Any similar experiences? How do we shake off the pharmaceutically induced funk? Two kids under 10 certainly hasn't helped.


----------



## Anon Pink (Jan 17, 2013)

Raise her dopamine levels prior to sex initiation and I think you will find her arousal level will go up more quickly.

It would be a very interesting experiment if she was willing to give it a try.

Take a fast walk twice around the block, but a few houses away you start the chase. Give her a head start and if she gets there first, you owe her a solid. If you get there first she owes you a solid. Then you both agree to have sex immediately upon returning.

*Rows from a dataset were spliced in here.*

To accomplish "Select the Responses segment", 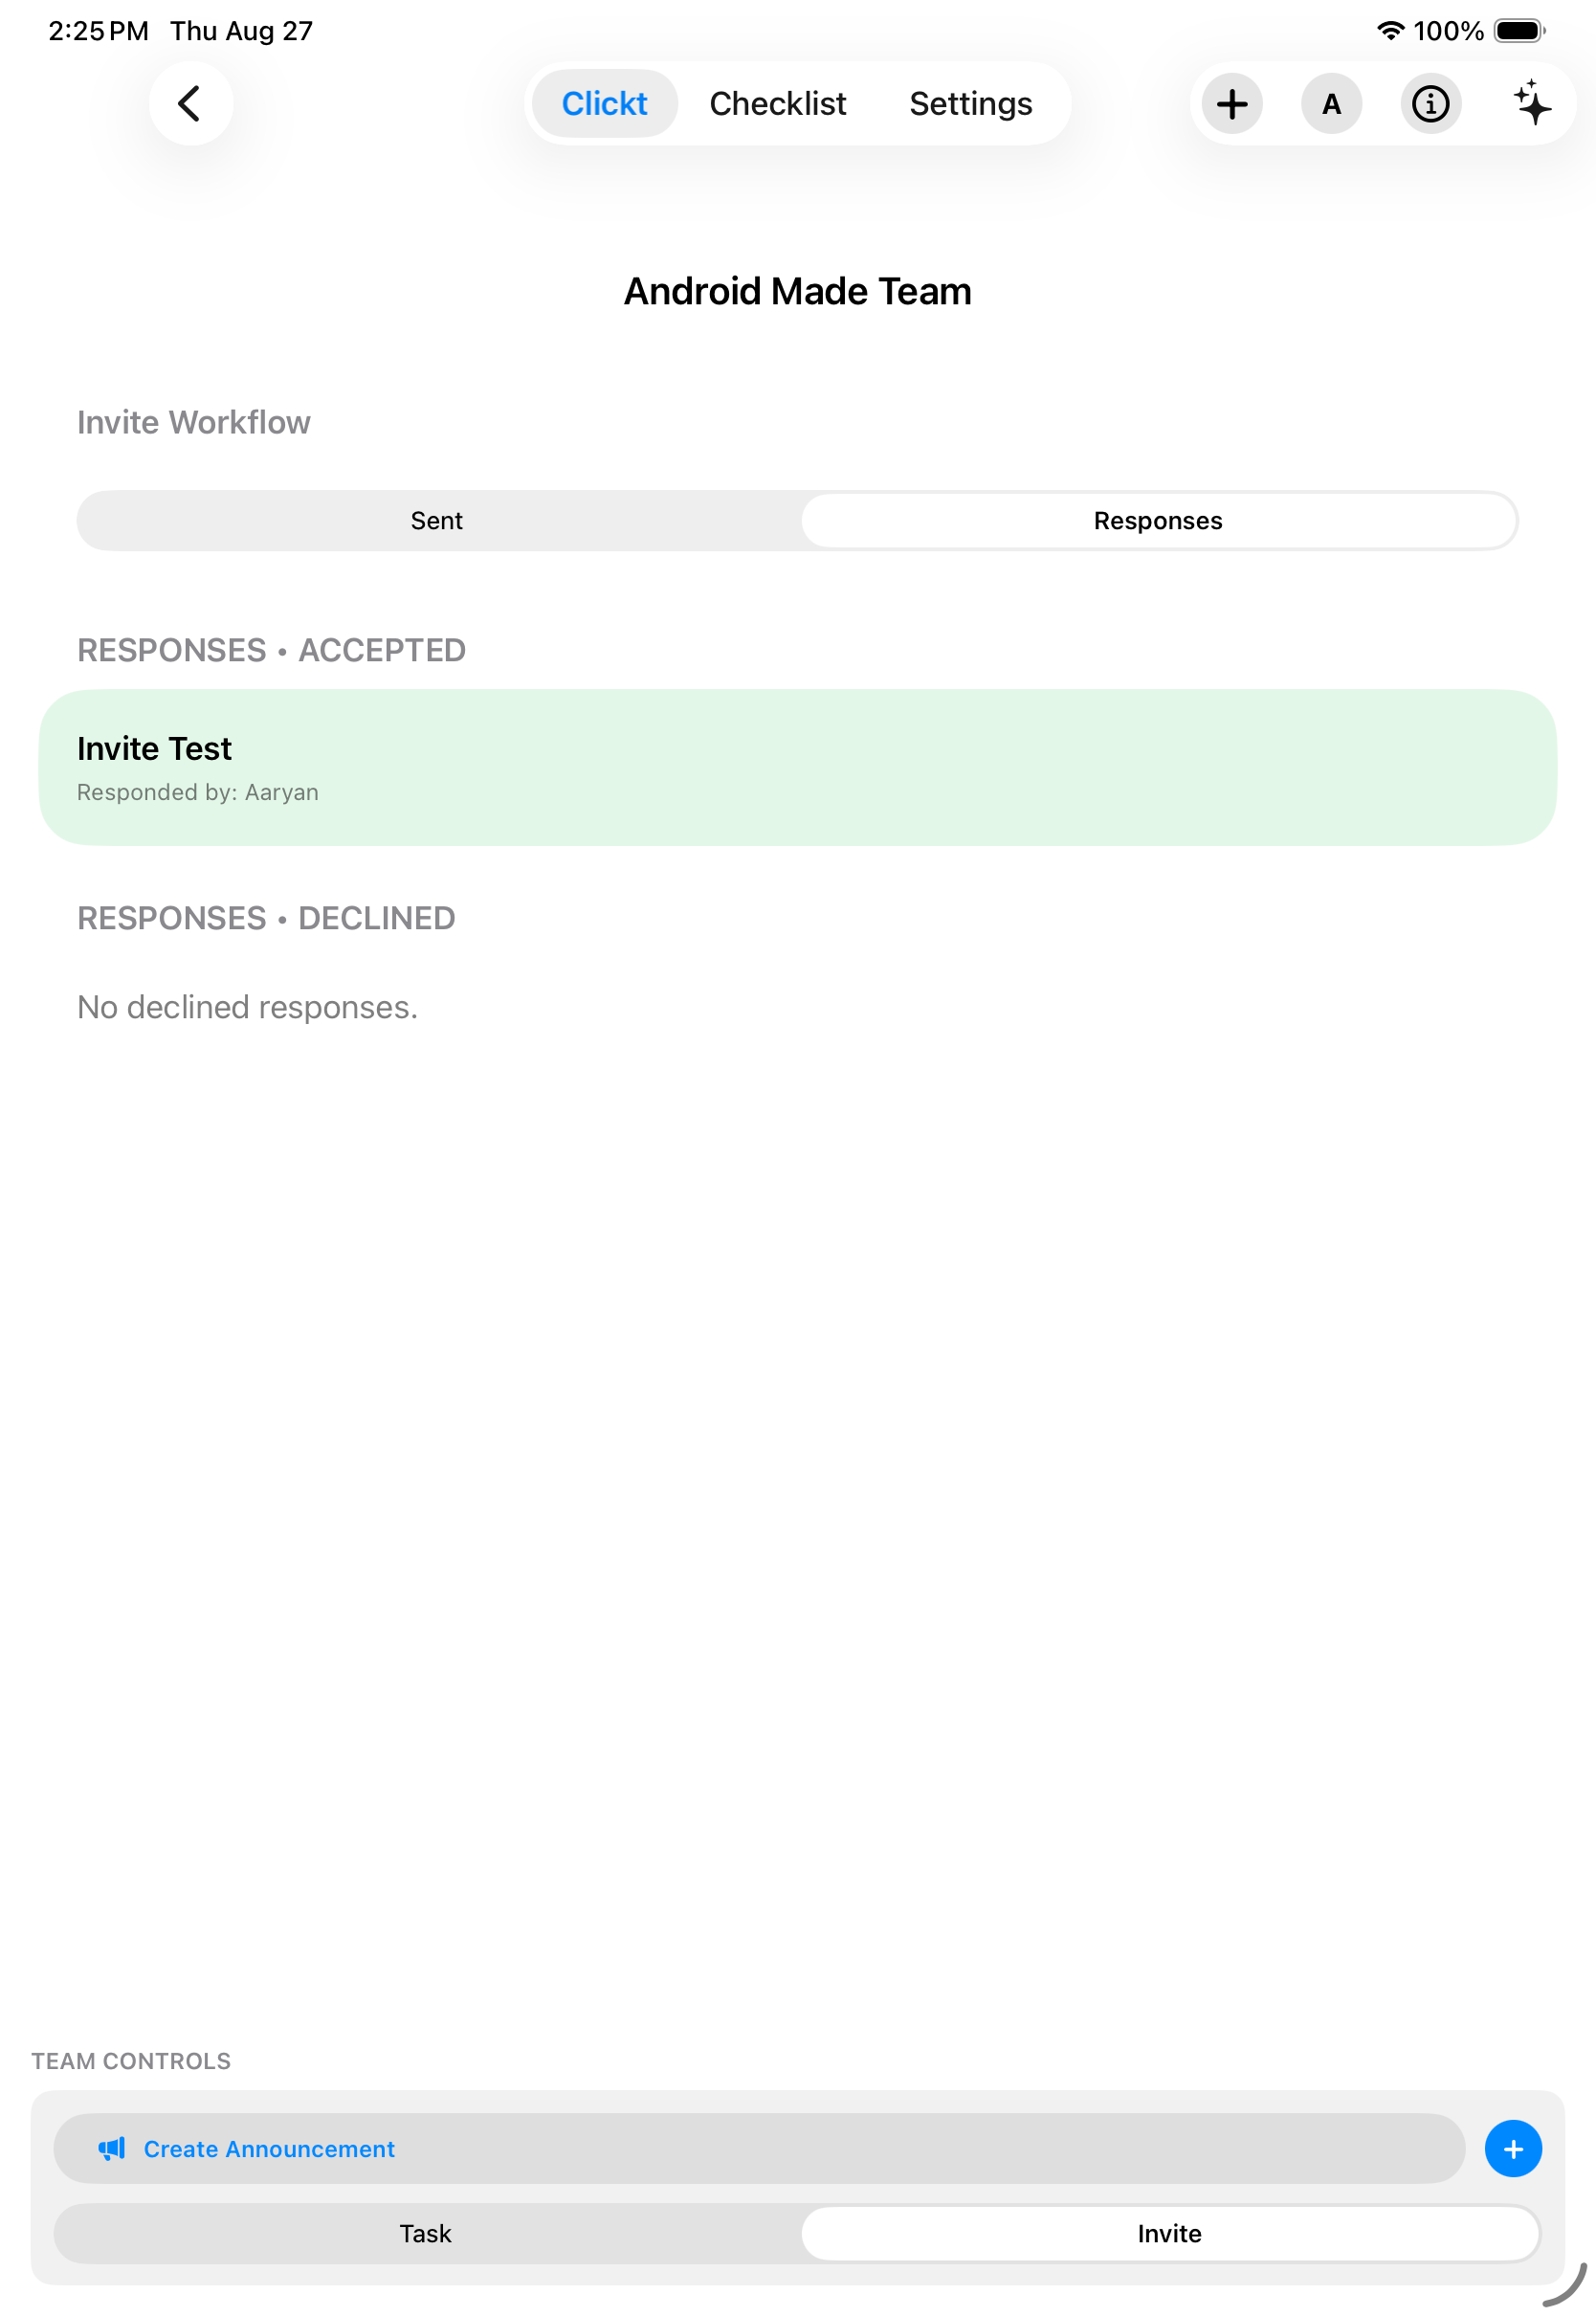I will pyautogui.click(x=1158, y=520).
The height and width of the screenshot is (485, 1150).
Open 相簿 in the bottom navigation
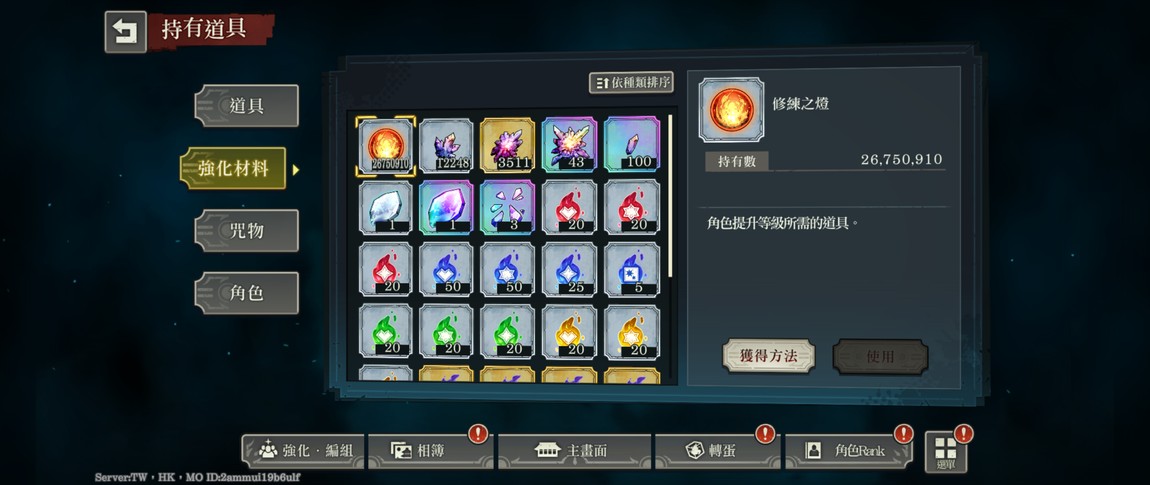(x=430, y=451)
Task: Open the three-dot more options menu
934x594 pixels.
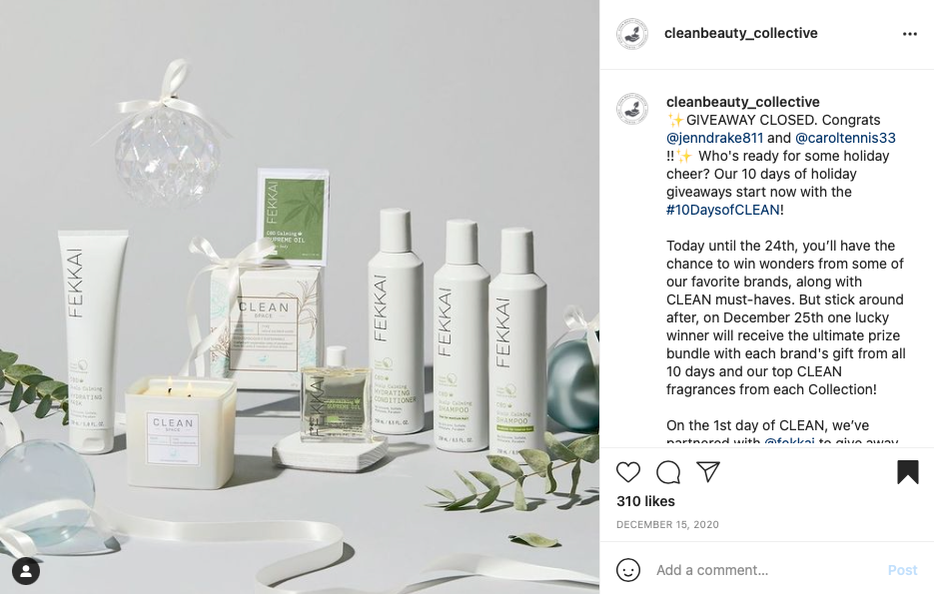Action: tap(910, 34)
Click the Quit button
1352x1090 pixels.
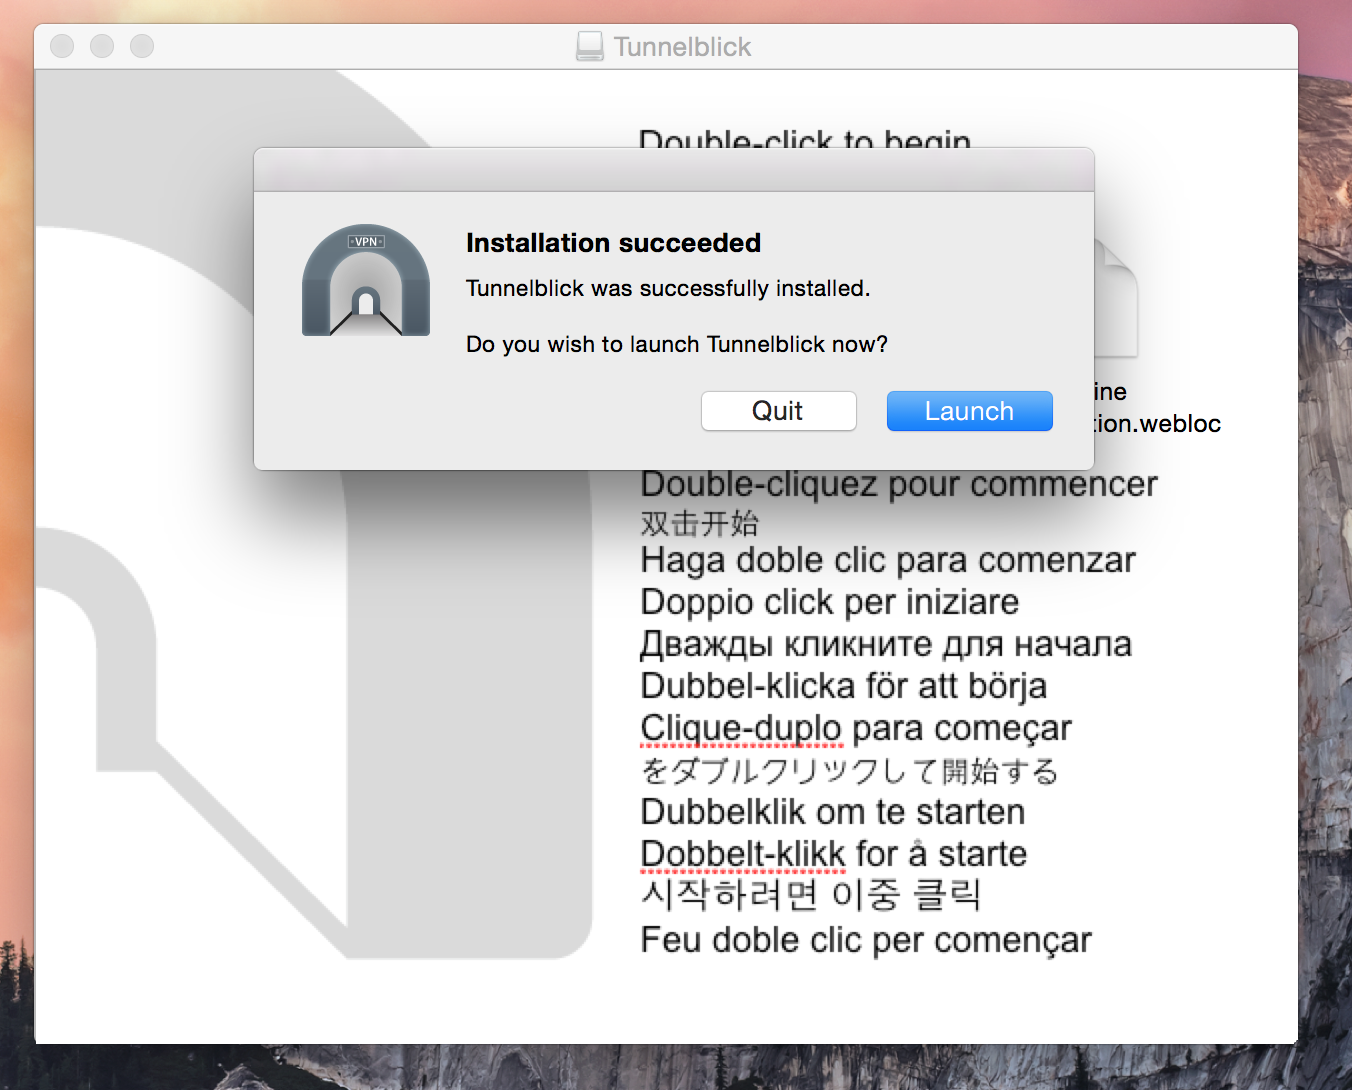pos(778,411)
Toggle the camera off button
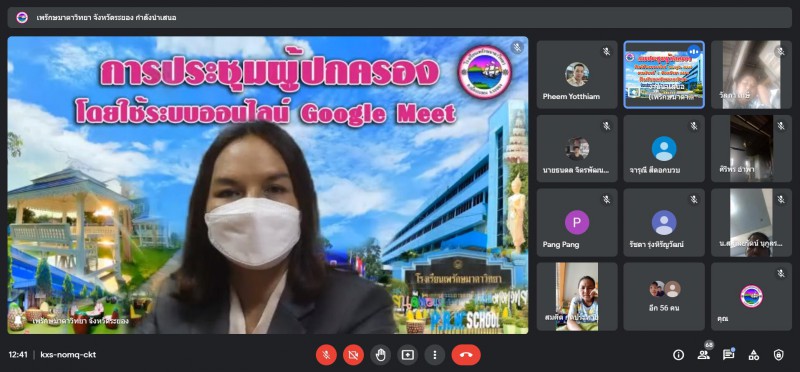This screenshot has height=372, width=800. point(353,355)
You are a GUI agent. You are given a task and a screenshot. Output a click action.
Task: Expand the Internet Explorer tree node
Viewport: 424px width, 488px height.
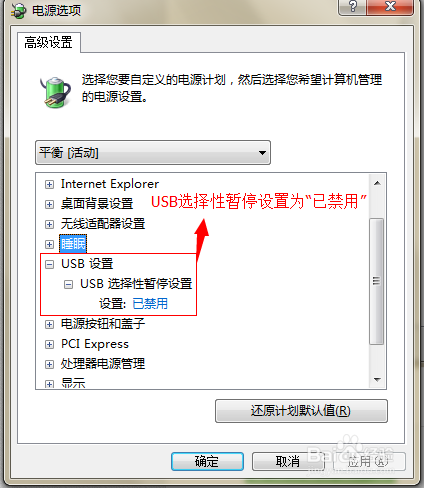coord(49,184)
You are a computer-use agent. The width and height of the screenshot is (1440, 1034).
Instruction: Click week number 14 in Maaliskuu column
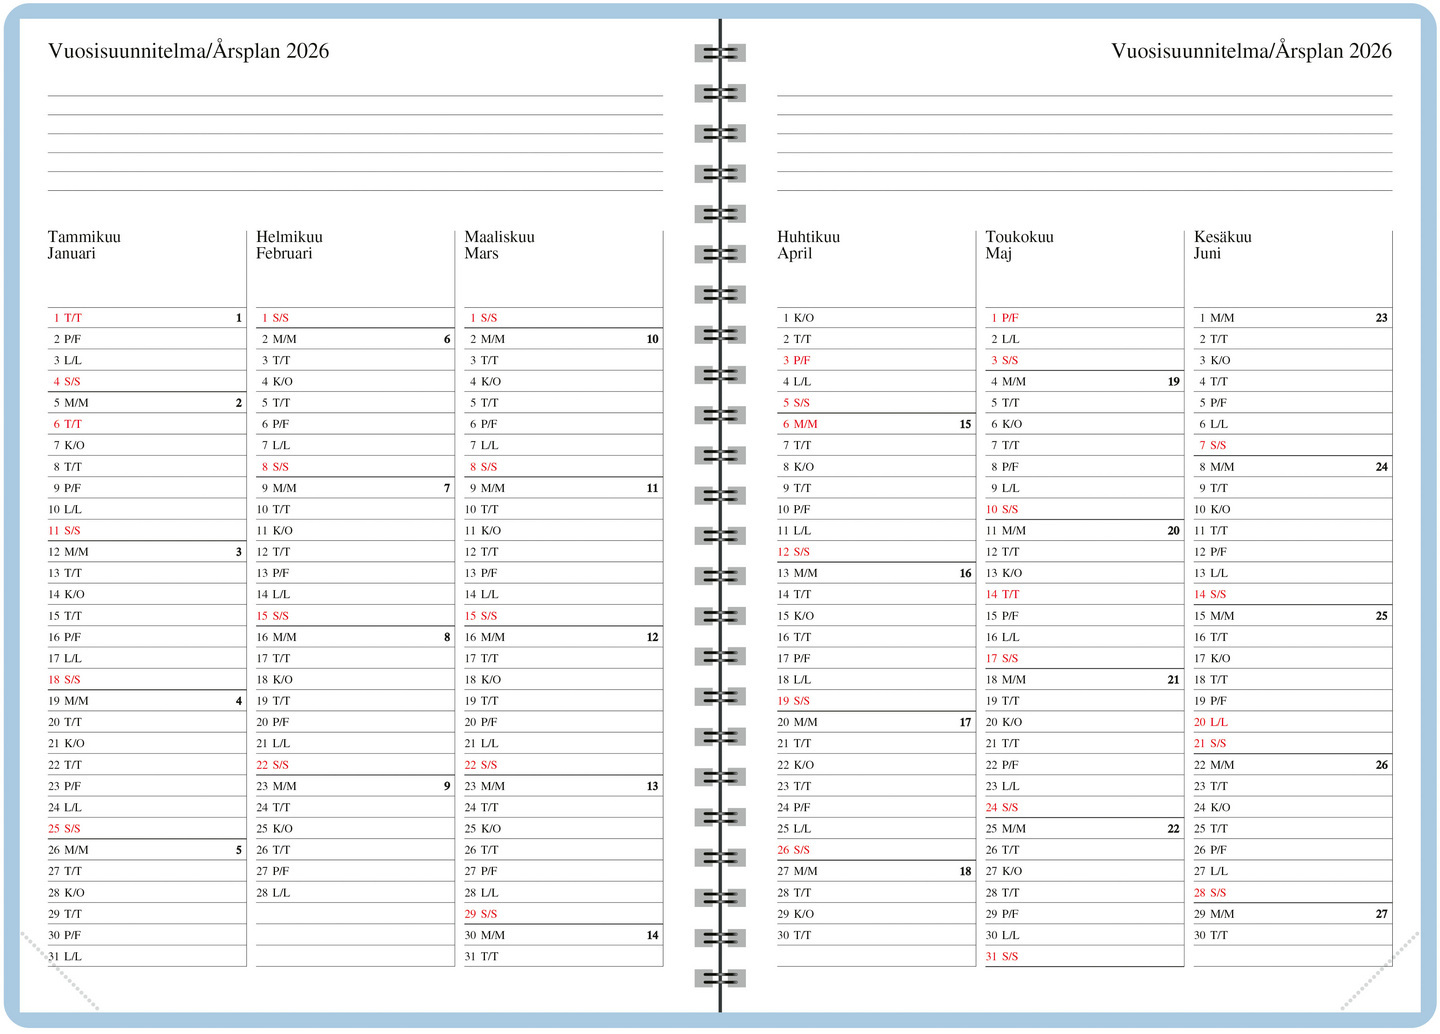click(652, 936)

So obviously timing is kind of important.

She should be working out at least 3 times a week to help increase her body's natural dopamine and serotonin levels anyway.


----------



## As'laDain (Nov 27, 2011)

personally, i dont believe that antidepressants are a full treatment in of themselves. yeah, they may stop the downward spiral, but instead of feeling hopeless, you feel almost nothing. how is that good?

i feel that antidepressants should only be used as a temporary fix, just a bandaid to use until you get back into the habits that keep you out of depression. its like Anon Pink said, she should be doing things to raise her dopamine levels. but what if she did that all the time anyway? would she need antidepressants if she made a habit of keeping her dopamine at healthy levels all the time?

of course im no doctor. i just see what i see.


----------



## Mr B (Feb 6, 2009)

farside said:


> Through the course of our marriage (9 years), my wife has been on a variety of antidepressants. The prescriptions literally started the day we got married (she had depression for years but when she got insurance through me was finally able to get professional treatment).
> 
> Our sex life has varied but after the birth of our youngest 5 years ago, we go started going through significant dry spells. After his birth she had significant postpartum depression and they leveled her out with a high dose of prozac.
> 
> ...


Nothing kills your sex drive like SSRI antidepressants and the worst is Prozac for sure. These medications do such a great job of killing sexual desire that they are used by many Doctors "off label" using low doses to inhibit ejaculation in men who suffer from premature ejaculation and it works great.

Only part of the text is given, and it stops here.